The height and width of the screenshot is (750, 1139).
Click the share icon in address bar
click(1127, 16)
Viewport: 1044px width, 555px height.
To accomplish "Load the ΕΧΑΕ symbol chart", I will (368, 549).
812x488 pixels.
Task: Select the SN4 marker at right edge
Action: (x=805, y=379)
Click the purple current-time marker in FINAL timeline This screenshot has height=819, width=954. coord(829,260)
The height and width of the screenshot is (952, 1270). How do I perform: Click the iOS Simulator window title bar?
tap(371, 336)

--

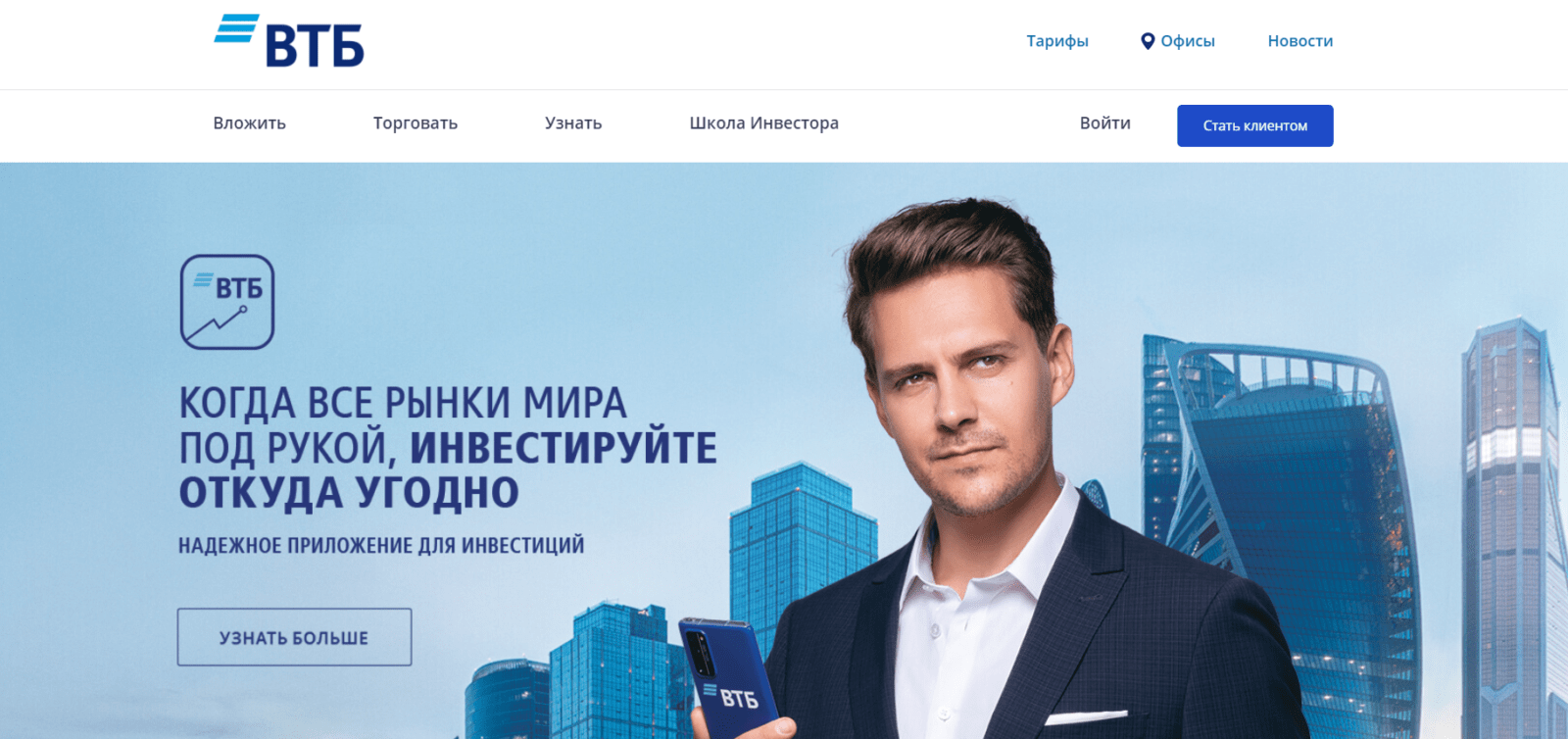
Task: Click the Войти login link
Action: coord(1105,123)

* * *

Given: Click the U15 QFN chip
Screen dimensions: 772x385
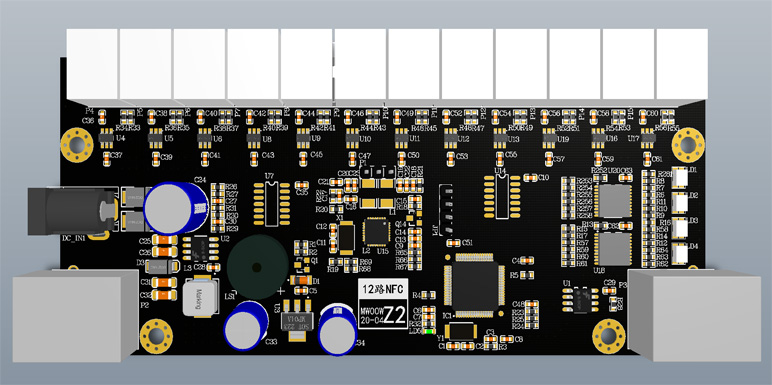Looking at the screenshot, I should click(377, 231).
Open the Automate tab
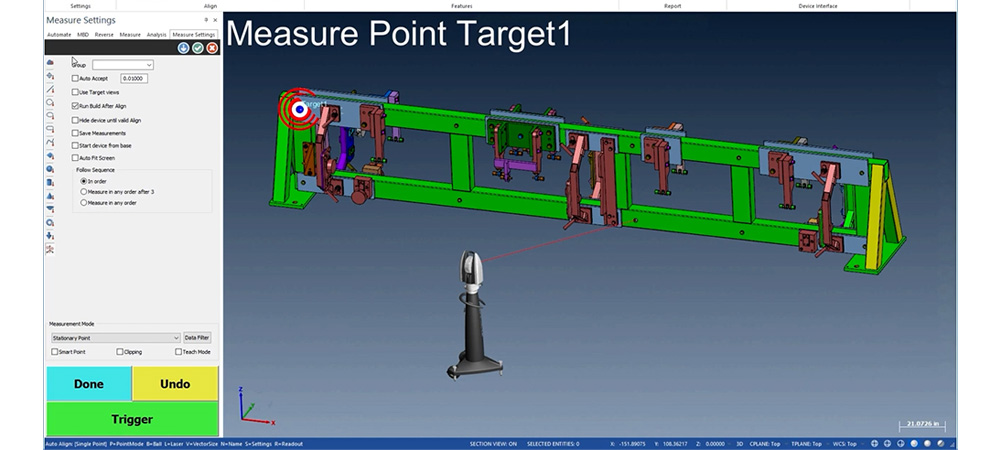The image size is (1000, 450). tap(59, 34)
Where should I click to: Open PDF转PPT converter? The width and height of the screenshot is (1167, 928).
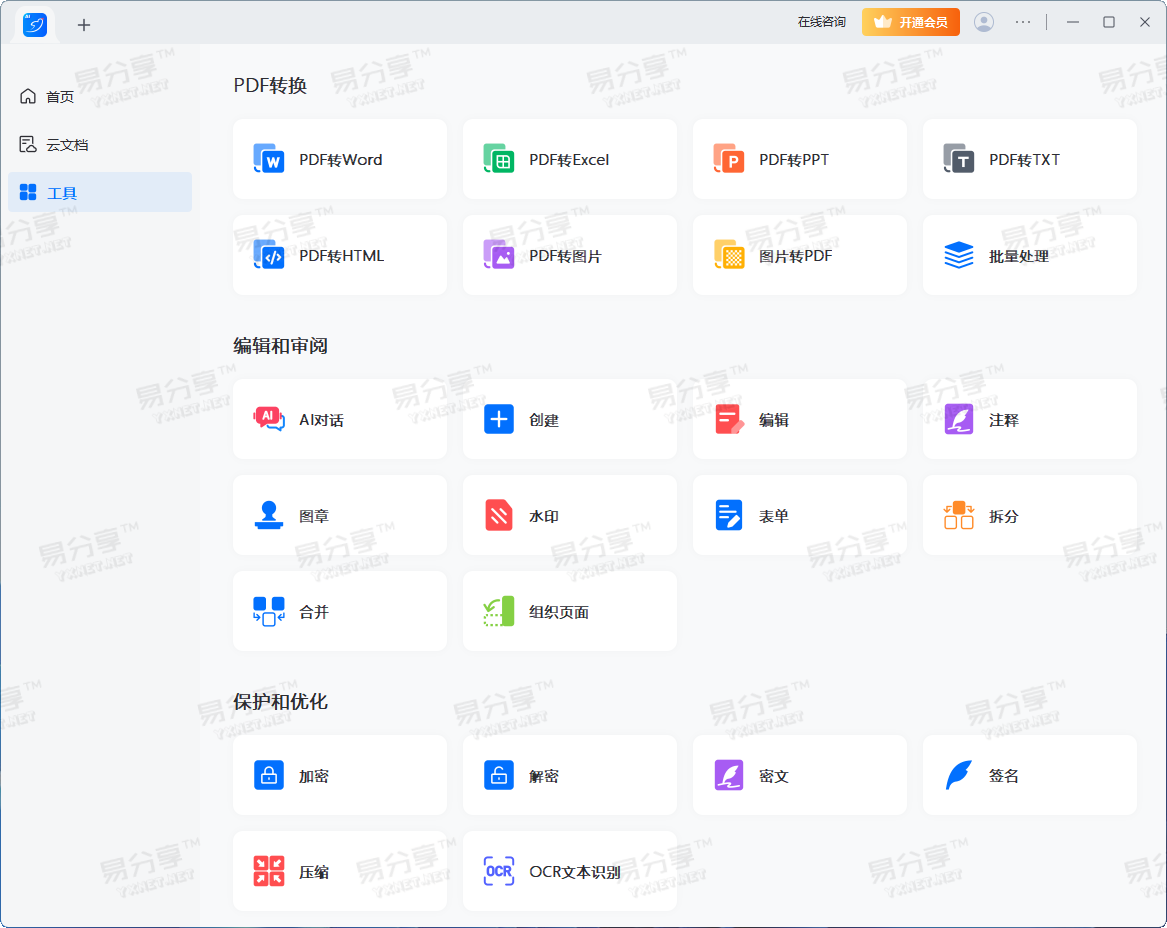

EXERCISE AIM: When you reach the line with "Given: Click the U15 QFN chip" in the records above, begin repeating the lines exactly, and stop after the line with "Where should I". Skip all pictures.

TASK SOLUTION:
Given: Click the U15 QFN chip
Screen dimensions: 772x385
Looking at the screenshot, I should click(377, 231).
Open the Automate tab
The image size is (1000, 450). tap(59, 34)
Where should I click to: Open PDF转PPT converter? The width and height of the screenshot is (1167, 928).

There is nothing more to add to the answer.